Patients with advanced cancer are asked to make decisions on how they want their care managed once treatment is no longer helping. Hospice. Patients who are benefiting from cancer treatment need help coping with the side effects of both their cancer and its treatments. Palliative care. How are they different? When are they the same? Oncology Nurse Advisor (ONA) talked with Diane E. Meier, MD, about what nurses need to know about quality palliative care programs, the impending changes from the Affordable Care Act (ACA), and how to engage patients in palliative care discussions.
Meier is director of the Center to Advance Palliative Care (CAPC), vice-chair for public policy, and professor of Geriatrics and Palliative Medicine Icahn School of Medicine at Mount Sinai in New York City. She is also co-author of a new book on palliative care, Meeting the Needs of Older Adults with Serious Illness: Challenges and Opportunities in the Age of Health Care Reform.
ONA: What are barriers to more effective use of palliative care?
MEIER: Barriers to more effective use of palliative care include a misunderstanding among clinicians in general about the fact that palliative care is a concurrent—at the same time as disease treatment—model and not the same as hospice. A lack of training on the core principles and practices of palliative care also hinders more effective use of palliative care. Palliative care vs hospice is a difficult concept to clearly explain. All hospice is palliative care, but not all palliative care is hospice.
The focus of palliative care is on quality of life. Ideally, patients should be in hospice for end-of-life care. But patients with serious illness are facing months and years of disease and its treatment, not days and weeks, and they and their caregivers need support in coping with the enormous physical and emotional stress.
ONA: How will the expansion of access to palliative care under the ACA impact oncology care?
MEIER: The ACA does not call explicitly for palliative care, but its attention to value-improving quality while controlling costs is a major incentive for developing system-wide palliative care services, which do both.
ONA: When is the best time to open a discussion on palliative care?
MEIER: The best time to open this discussion is at the point of diagnosis of any serious illness. The nurse can say, “Tell me about how you and your family are dealing with this?” A cancer diagnosis affects the patient’s sense of identity, and their sense of future. Asking open-ended questions, such as “How are you and your family coping?” or “How is this affecting your daily life?” allows the patient to name what they are feeling, process the information, and talk about their fears and concerns. Patients’ fears are usually worse than reality, and allowing them to talk them out can go a long way toward to easing those fears and concerns.
Initially, nurses should ask patients and families if they’d like to talk about what to expect in terms of disease progression, treatments, quality of life, and survivorship. This conversation may need to be repeated after the patient and family have had time to reflect on the diagnosis, and the reality sinks in. A few weeks later, nurses can ask about future decision-making. Who does the patient want to make decisions on their behalf should the patient no longer be able to make their own decisions? Later on, these discussions can be on the practical and financial realities of their situation, such as if or when the patient (or the caregiver) is no longer able to work, or for longer-term illness, if the caregiver is no longer able to care for the patient.
ONA: How do caregiver/family dynamics impact palliative care?
MEIER: Family dynamics and their assessment and support is central to good medical care of any type and is especially important during serious illnesses, when stress and disagreement tend to emerge because of the stress and anxiety of their loved one’s illness.

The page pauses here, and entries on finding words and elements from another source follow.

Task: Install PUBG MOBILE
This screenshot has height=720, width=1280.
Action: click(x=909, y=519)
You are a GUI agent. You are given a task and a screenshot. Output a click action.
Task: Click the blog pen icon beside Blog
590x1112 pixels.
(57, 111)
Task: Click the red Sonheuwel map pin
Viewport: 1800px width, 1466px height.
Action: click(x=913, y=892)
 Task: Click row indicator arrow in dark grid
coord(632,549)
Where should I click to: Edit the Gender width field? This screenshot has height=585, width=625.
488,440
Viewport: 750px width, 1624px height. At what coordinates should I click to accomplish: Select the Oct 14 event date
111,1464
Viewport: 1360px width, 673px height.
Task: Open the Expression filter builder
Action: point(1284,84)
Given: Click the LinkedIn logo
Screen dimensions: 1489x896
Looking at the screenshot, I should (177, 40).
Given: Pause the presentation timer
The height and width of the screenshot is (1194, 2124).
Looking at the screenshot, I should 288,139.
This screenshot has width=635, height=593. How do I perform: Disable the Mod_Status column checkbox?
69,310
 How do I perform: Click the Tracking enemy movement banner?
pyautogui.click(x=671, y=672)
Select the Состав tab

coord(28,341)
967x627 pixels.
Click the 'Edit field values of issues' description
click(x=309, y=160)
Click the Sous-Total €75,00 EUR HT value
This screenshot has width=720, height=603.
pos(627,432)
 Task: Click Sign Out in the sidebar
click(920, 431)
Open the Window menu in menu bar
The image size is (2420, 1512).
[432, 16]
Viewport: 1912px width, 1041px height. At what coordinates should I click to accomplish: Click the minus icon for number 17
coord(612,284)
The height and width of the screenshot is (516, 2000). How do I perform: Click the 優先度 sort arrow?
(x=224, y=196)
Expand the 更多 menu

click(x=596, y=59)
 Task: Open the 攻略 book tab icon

ONA: How should nurses assess for the needs of patients’ caregivers?
MEIER: All clinicians, and especially nurses because of their very close and connected relationships with patients and families, need to assess and then support family caregivers. There are a number of short, quick, family caregiver burden assessment instruments available. But asking the simple question “Mrs. Jones, tell me how all this is affecting you?” and then spending the time to listen to the answer is the best way to begin that conversation.
Often the caregiver is in the sandwich generation, someone caring for both younger and older family members, plus working or facing the need to stop working. There is a need to validate the caregiver as a person; and although the patient needs care, the focus is not all about the patient. The caregiver is essential to good care, and understanding the caregiver’s needs, concerns, and issues is really important to quality patient care.
ONA: What can nurses do to improve patient outcomes through effective palliative care?
MEIER: Just like doctors, most nurses have had little to no training in the main elements of palliative care: expert symptom management; skilled communication about emotionally difficult topics; and coordinating seamless care and care plans across the continuum. However, most nurses are more knowledgeable than they realize. Their training has provided them with strong communication skills and extensive clinical skills.
Nurses can pursue training through ELNEC (End of Life Nursing Consortium; www.aacn.nche.edu/elnec) or CAPC (Center to Advance Palliative Care; www.capc.org) or Vital Talk (www.vitaltalk.org)—all of which can be used on a mobile device or tablet during short periods of down time such as a break, waiting for the bus, or in line at the grocery store. These superb online resources are an effective and efficient way to improve skills and knowledge on these crucial elements of quality patient and family care. Exposing yourself to high-quality training is eye opening. It shows us how we can continue to improve our skills in service of reducing the suffering of our patients and their families.